Conflitti

Repubblica Centrafricana: card. Nzapalainga (Bangui), “nessuno protegge la popolazione inerme”

Quasi mille sfollati sono tornati alle loro case grazie ai fondi messi a disposizione dalla Santa Sede. E circa diecimila hanno lasciato il Carmelo di Bangui a inizio marzo. Altri — molti dei quali ospitati nelle strutture della Chiesa — stanno un po’ alla volta tornando alla normalità delle loro vite dopo oltre quattro anni di violenze. A fornire notizie sulla Repubblica Centafricana è il card. Dieudonné Nzapalainga, arcivescovo di Bangui, intervistato da Anna Pozzi su “L’Osservatore Romano”. “La capitale Bangui può dirsi sostanzialmente sicura”, informa il cardinale: “Si può circolare liberamente e la gente sta riprendendo progressivamente le proprie attività.
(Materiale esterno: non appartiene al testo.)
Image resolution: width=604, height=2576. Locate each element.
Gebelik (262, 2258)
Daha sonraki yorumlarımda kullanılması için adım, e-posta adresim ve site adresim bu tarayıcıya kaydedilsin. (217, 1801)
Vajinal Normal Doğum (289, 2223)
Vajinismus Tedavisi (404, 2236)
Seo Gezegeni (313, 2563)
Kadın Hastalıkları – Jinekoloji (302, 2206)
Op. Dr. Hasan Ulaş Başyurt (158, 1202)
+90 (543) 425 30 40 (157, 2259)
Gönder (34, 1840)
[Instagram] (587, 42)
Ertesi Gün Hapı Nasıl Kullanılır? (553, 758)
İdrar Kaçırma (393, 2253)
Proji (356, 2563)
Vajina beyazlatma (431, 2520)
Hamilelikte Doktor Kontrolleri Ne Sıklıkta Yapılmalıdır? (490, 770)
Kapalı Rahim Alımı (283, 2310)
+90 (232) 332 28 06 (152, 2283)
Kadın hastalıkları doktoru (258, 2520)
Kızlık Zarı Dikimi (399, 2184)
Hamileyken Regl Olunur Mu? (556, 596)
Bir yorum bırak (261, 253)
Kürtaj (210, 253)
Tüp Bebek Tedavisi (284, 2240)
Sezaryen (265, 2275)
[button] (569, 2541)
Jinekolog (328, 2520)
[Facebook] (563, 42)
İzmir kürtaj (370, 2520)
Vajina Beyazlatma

Un po’ ovunque si vedono nuovi cantieri, segno che si pensa al futuro. Purtroppo, però, il resto del paese è completamente fuori controllo, in balìa di diversi gruppi armati che attaccano villaggi, uccidono i civili, distruggono e saccheggiano. E nessuno protegge veramente la popolazione inerme”. A proposito del ruolo della Chiesa cattolica nella Repubblica Centrafricana, il porporato fa notare che “ogni volta che i vescovi si incontrano e diffondono un messaggio, è tutta la popolazione che lo attende. Siamo intervenuti su molti temi sensibili: mal governo, tribalismo, nepotismo, corruzione. E anche rispetto alla grave crisi che ha interessato il paese in questi ultimi anni abbiamo più volte giocato il ruolo di sentinelle per tenere desta la popolazione, ma anche e soprattutto per stimolare i leader del paese ad assumersi pienamente le proprie responsabilità”.

Quanto al ruolo delle diverse religioni, che hanno sempre convissuto pacificamente nel Paese, per contrastare la guerra Nzapalainga riferisce che “preti, pastori, imam — i soli punti di riferimenti rimasti in molte aree del paese — hanno chiesto alla gente di essere fedeli al Vangelo e al Corano”. “L’obiettivo principale del nostro impegno è riportare l’unità nel Paese e la coesione sociale”, assicura il cardinale: “Lavoriamo soprattutto per la pace, la riconciliazione e lo sviluppo della popolazione del Centrafrica, cercando di promuovere la comprensione reciproca pur nelle differenze”. Nel frattempo, “chi ha le armi le usa per controllare il territorio, per taglieggiare e sottomettere la popolazione e soprattutto per sfruttare le risorse minerarie del paese”.